Europe is actually an industrial giant boasting record achievements as to the so-called environmental and digital twin transition, its territory is rife with extraordinarily ground-breaking enterprises, its market is strong and rich, its economic area – held together by trade, relationships and agreements – is a global player in terms of innovation and competitiveness. Yet, precisely because it’s lacking raw material, Europe is also fragile, and the absence of a common EU foreign policy focused on security and defence means that its political responses, intended to safeguard its values and interests, are rather troubled and scarcely effective.
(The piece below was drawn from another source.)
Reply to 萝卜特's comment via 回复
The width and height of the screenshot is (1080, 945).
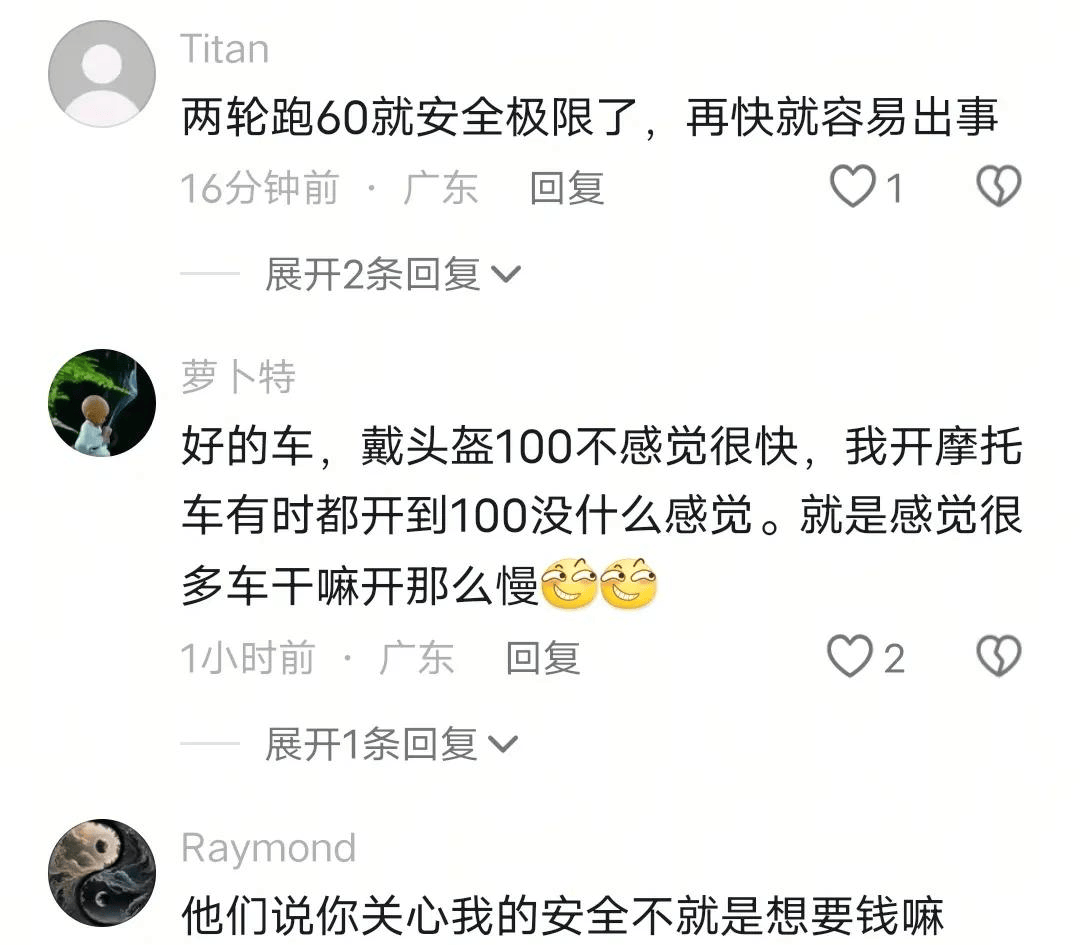coord(543,658)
The United States are also a cause for concern, with the Biden administration’s introduction of the Inflation Reduction Act, which is driving companies to buy American and as such is seriously undermining European businesses. Is there a risk of a new “trade war” between US and EU? Ursula von der Leyen, president of the EU Commission, reassures us that this won’t happen, as a conflict would adversely affect both parties and only benefit other economic giants – however, she’s equally categorical when defending European interests.

This is why, especially in periods of crises and tensions, it’s important that enterprises and their organisations continue to demand a strategic response placing the EU Commission first and aimed at consolidating a unity of purpose between Germany, France and Italy above all, in order to avoid unilateral temptations and, instead, foster unity and common decisions.

Indeed, there’s a recent precedent we could emulate, the unanimous decision to tackle the COVID-19 pandemic by sharing scientific research and industrial and logistical skills in order to produce vaccines and enforce effective health interventions, immediately followed by the implementation of the “EU Next Generation Recovery Plan”, financed by the international financial markets under EU guarantee, meant to withstand the economic and social crises unleashed by the pandemic and thus create, for the younger generation, a positive vision of sustainable development.

A similar approach pertaining energy and raw materials would be very useful now; a new European fund – again financed by the markets – for shared supplies, setting prices and conditions that would ensure the competitiveness of European businesses and easing the issues related to international competitors such as the United States and China (which are currently unaffected by high energy costs).

Of course, the EU budget and the new Stability and Growth pact should be amended accordingly, to obtain a forward-looking development policy for a sustainable and balanced Europe, able to safeguard and boost European values and interests – creating a strong bond between political democracy, an open and well-regulated market culture, entrepreneurial freedom and responsibility and widespread social security, a blend of competitiveness and social inclusion, productivity and solidarity.

Other issues are also on the agenda of the European entrepreneurial associations, such as less strict formal market regulations, in order to stimulate the growth and competitiveness of businesses; a more efficient single market; a series of EU decisions on international trade, to enhance the attractiveness of global investments in European countries; and a common industrial and fiscal policy to facilitate public and private investments in scientific research and technology transfers.

“We are experiencing an asymmetrical crisis, which is not affecting Asia and the United States. The threat of deindustrialisation is a very real one. And us European entrepreneurs are well aware that we face the risk to lose entire production chains – not just their know-how but also their social weight,” asserts Stefano Pan, Confindustria Delegate for European Affairs.

The EU is lending an attentive ear to these words, especially when uttered by two Commissioners as sensitive to development themes as Paolo Gentiloni and Thierry Breton are, as well as Ursula von der Leyen herself, who’s well aware of the close connection between a social and political balance and economic competitiveness. Essentially, Europe can win only if it remains united, and forward-looking – keeping its eyes on the “Next Generation”.